The arrowhead precedes its shaft and leads its feathers into night’s perfection. Summer catches flight and waves good-bye to Arcturus as an obsidian knife flashes black lightning across the icy threshold of a morbid sky. Darkness, swift and sudden, blots out each scattered scat of golden grain and swallows an iris of stars. Inverted, the Big Dipper hangs its question mark from the sky’s dark eyelid.

When daylight breaks cold sunshine over broken ground, the great white geese lay their burdens down by the riverside. Pristine as they drift to the land, flake by fluttering flake, they accumulate the colors of mud daub and anonymity as they grub food from the neat ploughed fields that march their earthen armies across the land. Fallen angels, they sprawl down from heaven and abandon eternity to adopt their waddling time-and-earthbound shapes.

Now, the afternoon gropes steadily to night. Some people have built fires; others read by candlelight. Geese litter the riverbanks with their mud-stained snowdrifts. Freshet mud besmirches them — or is it the black of midnight’s swift advance? The geese step on thin ice at civilization’s edge. Around them, the universe’s clock ticks slowly down. Who forced that scream through the needle’s eye? Night gathers its darkening robes and the seabed reaches its watery arms out towards a magnified moon.

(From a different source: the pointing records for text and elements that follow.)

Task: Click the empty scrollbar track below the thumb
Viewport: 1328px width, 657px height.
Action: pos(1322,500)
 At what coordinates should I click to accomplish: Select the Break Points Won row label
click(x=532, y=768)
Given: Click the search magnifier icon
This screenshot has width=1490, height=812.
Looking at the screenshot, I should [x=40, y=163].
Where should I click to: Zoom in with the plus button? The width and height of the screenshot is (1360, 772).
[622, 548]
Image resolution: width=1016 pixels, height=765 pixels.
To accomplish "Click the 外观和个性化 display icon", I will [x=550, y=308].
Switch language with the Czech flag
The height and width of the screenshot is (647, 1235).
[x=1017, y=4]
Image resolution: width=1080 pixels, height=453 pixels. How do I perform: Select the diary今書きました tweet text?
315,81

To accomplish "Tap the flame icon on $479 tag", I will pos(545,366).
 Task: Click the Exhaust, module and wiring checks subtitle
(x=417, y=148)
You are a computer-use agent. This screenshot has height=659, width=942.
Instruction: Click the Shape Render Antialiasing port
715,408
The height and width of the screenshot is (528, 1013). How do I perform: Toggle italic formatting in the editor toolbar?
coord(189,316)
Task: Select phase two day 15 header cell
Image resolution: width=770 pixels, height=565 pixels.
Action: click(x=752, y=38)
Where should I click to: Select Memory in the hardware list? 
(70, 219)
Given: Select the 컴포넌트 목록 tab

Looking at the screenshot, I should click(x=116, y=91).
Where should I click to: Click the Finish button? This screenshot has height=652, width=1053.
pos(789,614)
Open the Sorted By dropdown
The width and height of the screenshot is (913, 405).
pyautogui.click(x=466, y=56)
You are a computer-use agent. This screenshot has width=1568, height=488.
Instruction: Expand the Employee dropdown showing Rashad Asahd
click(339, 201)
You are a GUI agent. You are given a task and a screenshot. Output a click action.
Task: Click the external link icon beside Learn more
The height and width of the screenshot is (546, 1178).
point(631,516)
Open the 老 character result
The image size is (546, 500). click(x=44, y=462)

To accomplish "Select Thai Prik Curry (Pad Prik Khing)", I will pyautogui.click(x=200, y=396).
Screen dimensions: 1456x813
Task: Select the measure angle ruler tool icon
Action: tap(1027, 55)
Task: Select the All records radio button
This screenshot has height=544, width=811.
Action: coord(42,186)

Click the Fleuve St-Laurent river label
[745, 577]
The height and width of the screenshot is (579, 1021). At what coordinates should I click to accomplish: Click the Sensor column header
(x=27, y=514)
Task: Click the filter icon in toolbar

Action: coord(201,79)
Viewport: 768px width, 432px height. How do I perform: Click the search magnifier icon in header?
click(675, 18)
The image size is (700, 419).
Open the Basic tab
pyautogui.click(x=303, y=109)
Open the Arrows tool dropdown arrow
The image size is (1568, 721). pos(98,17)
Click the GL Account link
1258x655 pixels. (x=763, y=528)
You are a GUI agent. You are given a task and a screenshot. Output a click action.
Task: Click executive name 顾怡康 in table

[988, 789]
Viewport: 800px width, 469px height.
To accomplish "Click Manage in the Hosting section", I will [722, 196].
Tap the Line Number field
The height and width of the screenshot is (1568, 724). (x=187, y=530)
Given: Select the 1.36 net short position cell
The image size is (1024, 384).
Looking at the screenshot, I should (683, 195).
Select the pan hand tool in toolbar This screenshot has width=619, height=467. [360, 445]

Ghosts of departed constellations drown in the river. Pale planets scythed by moonlight bob phosphorescent on the flood. I walk on the beach sensing the flesh that bonds, the bones that scarcely bind, the shoulders and waist on which I hang my clothes. Now I stand nameless in a shimmer of moonlight and listen at the water’s edge to the whispering night. I catch the mutterings of snowflakes strung between the stars.

My dream stretches out a long, thin hand and clasps bright treasures in its tight-clenched fist. The moon hones its cutting edge into an ice-thin blade and the lone dove of my heart flaps in its trap of barren bone. Moonlight and starlight run their twin liquors, raw, within me. What will I bury beneath this year’s fallen leaves?